Sadly, Violet died after a riding accident in 1915. Edith continued to write books under their joint names. In fact, she claimed that Violet’s ghost kept in touch with her and inspired her writing. If that sounds creepy (and it does to me), it was very fashionable at the time for the living to try to contact the dead. Some people believed that a ghost could guide your hand as you wrote, so the writing came from the spirit world, through the pen, into our world.
Somerville published a few books for children, and below you can see the front cover of one of these.

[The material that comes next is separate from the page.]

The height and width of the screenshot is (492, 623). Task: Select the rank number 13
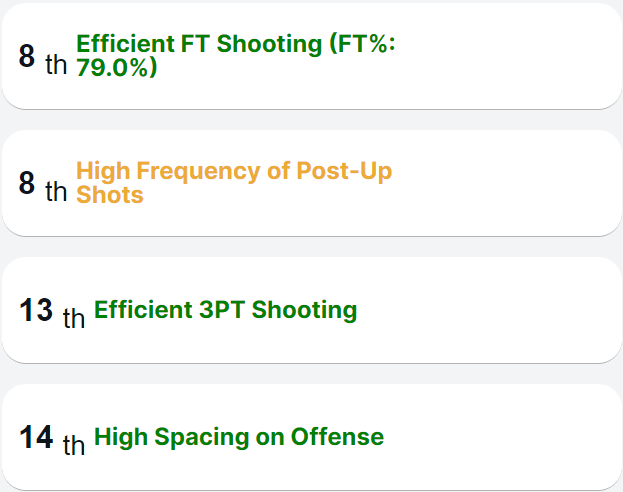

It’s a book about my favourite animal, the elephant. (Have I told you before that I like elephants?) This one, from the Pollard collection in Trinity College Dublin, is about a poor little elephant who wants a longer ‘nose’.
Whenever I read this story, I wonder if Edith Somerville liked children at all. She compares the elephant to a little boy who is disobedient to his parents, and I don’t think she treats little Jung Boo, the elephant, very kindly. His Mam and Dad are very angry with him for complaining about his trunk, and in the end his Dad beats him so hard that he runs away.
Jung Boo asks all the animals he meets if they can help him grow his trunk, but no-one can. Finally he meets a very unpleasant tiger, who tricks the little fellow into going back to his cave. The tiger promises he can make the trunk get bigger. You’ll never guess how he suggests doing that. He tells Jung Boo to put his trunk into the tiger’s mouth, and then (NOW you can guess, aargh!) he bites the trunk right off. If that story is not horrible enough, the monkeys in the trees around think this is very funny, they laugh and chatter while thet tiger tricks the little elephant, and they even throw nuts at the poor trunkless one as he runs crying away. This story upsets me every time. Edith Somerville didn’t seem to like elephants much either – here’s how she describes Jung Boo’s Mam and Dad:
‘With long grey trunks and little eyes,
And thick round legs of monster size.
And though their looks were most absurd,
They uttered no complaining word.’
Maybe you think elephants look ‘most absurd’ too, but I’ve always loved their wrinkly skin and wise faces.
This sad story is digitised at the Internet Archive from a copy at the University of California Libraries, which is signed for some little boy or girl with the initials ‘A.S.K.’ by ‘the author’. Click on the page (above) to read the book and see the illustrations.
ACTIVITY: If you find this story as upsetting as I do, why don’t you rewrite it so it ends happily for little Jung Boo? You don’t have to do it in rhyme (unless you really want to.) Maybe you could draw a few pictures to go with your story.